Derrière cette évolution se cache toutefois un contraste majeur. Alors que l’Afrique représente près de 20 % de la population mondiale, elle ne contribue qu’à environ 2 % de la production manufacturière mondiale et à seulement 1,4 % des exportations industrielles. Ces chiffres illustrent l’écart qui subsiste entre le potentiel démographique du continent et son poids réel dans les chaînes de valeur mondiales.

La BAD souligne également que l’expansion de l’industrie africaine reste concentrée dans des activités à faible contenu technologique.

Les industries agroalimentaires, les boissons et les produits minéraux non métalliques continuent de dominer la production manufacturière, tandis que les secteurs de moyenne et haute technologie occupent encore une place limitée.
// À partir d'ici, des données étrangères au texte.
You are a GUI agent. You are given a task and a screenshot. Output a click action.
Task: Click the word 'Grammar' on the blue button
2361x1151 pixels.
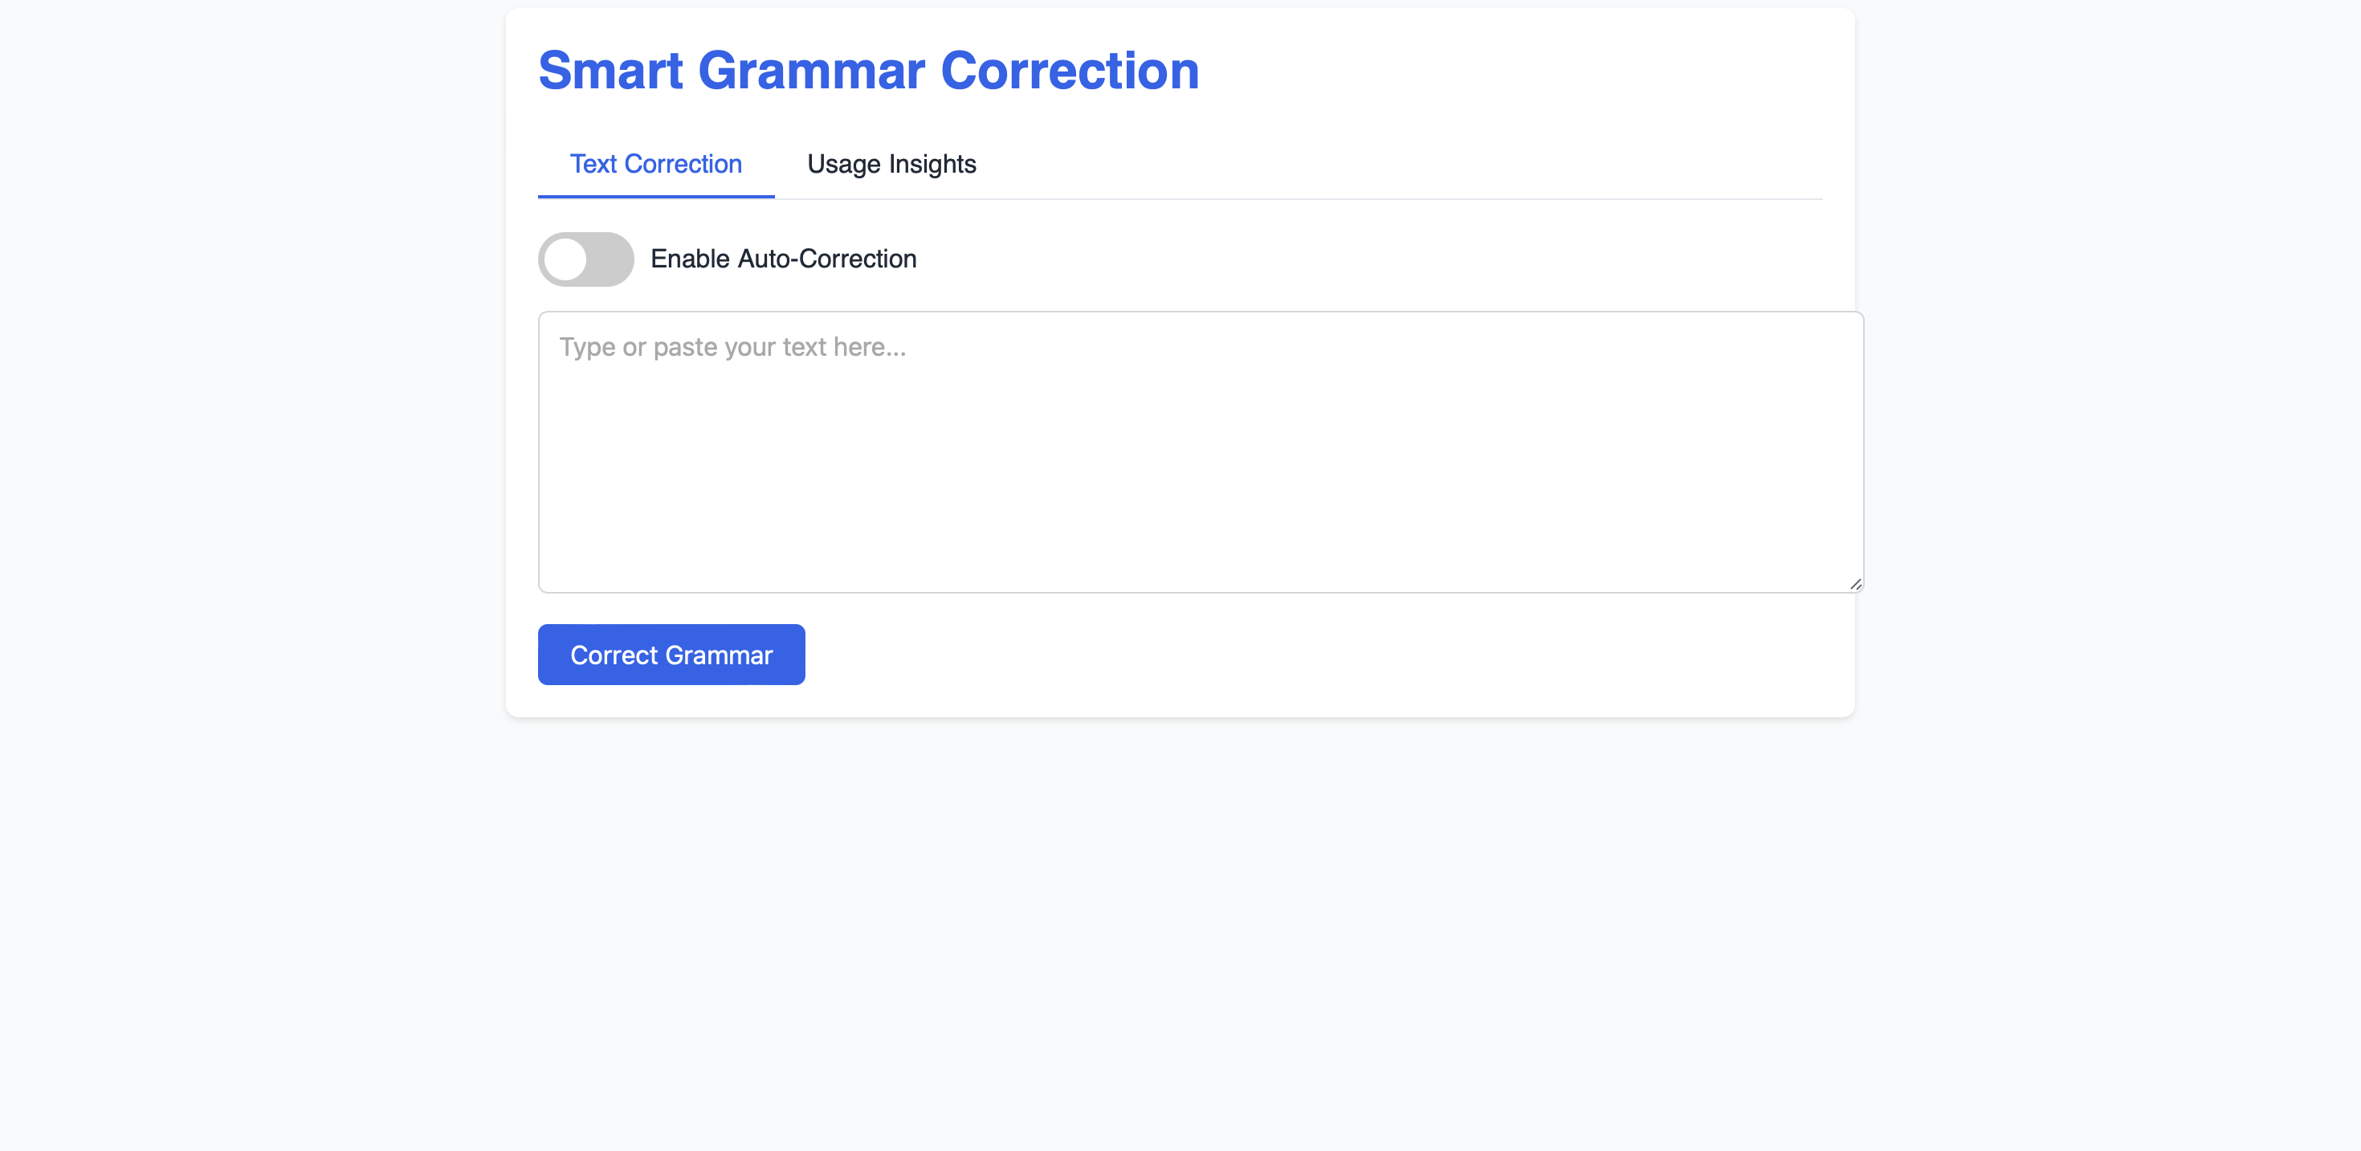pyautogui.click(x=719, y=655)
Les performances demeurent par ailleurs inégales selon les régions. L’Afrique du Nord reste le principal moteur industriel du continent grâce à une base manufacturière plus développée et mieux intégrée aux marchés internationaux.

À l’inverse, certaines économies d’Afrique australe continuent de faire face à des contraintes qui freinent leur développement industriel.

La BAD cite notamment le cas de l’Afrique du Sud, dont la croissance économique est estimée à seulement 0,6 % en 2024. Les pénuries d’électricité, les difficultés logistiques et les insuffisances des infrastructures de transport continuent de peser sur la performance industrielle de la première économie manufacturière de la région.

Pour les experts, les résultats publiés montrent que la croissance de la production industrielle ne suffit pas, à elle seule, à transformer durablement les économies africaines. L’enjeu consiste désormais à développer des industries davantage tournées vers la transformation locale, l’innovation technologique et la création de valeur ajoutée.

Afin d’accélérer cette mutation, plusieurs pays misent sur les zones économiques spéciales, les parcs industriels et le développement de corridors de production. Les gouvernements comptent également sur la Zone de libre-échange continentale africaine (ZLECAf) pour favoriser l’émergence de chaînes de valeur régionales capables de renforcer la compétitivité industrielle du continent.

Pour les analystes, la progression enregistrée au cours des cinq dernières années constitue un signal encourageant.

Toutefois, le véritable défi reste de faire passer l’industrie africaine d’une logique de croissance quantitative à une logique de transformation structurelle, condition essentielle pour accroître sa contribution à la richesse, à l’emploi et aux exportations du continent.